Ein Graffiti am Tatort in Minneapolis erinnert an den bei einem Polizeieinsatz getöteten George Floyd.
Ein Graffiti am Tatort in Minneapolis erinnert an den bei einem Polizeieinsatz getöteten George Floyd.
Quelle: epa

Im Prozess wegen der Tötung des Afroamerikaners George Floyd fordert die Verteidigung eine Bewährungsstrafe für den verurteilten weißen Ex-Polizisten Derek Chauvin. Zusätzlich solle Chauvin eine Gefängnisstrafe erhalten, die mit der Untersuchungshaft aber bereits verbüßt wäre, hieß es in einem vom Gericht in Minneapolis veröffentlichten Antrag von Anwalt Eric Nelson.

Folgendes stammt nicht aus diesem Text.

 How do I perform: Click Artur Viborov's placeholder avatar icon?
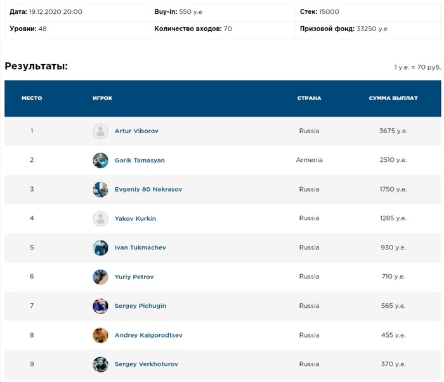click(100, 131)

Staatsanwaltschaft fordert 30 Jahre Haft

Die Staatsanwaltschaft fordert dagegen 30 Jahre Haft für Chauvin. Sie begründete dies mit der besonderen Schwere der Tat, die Richter Peter Cahill bereits im vergangenen Monat anerkannt hat. Die Verkündung des Strafmaßes ist für den 25. Juni geplant.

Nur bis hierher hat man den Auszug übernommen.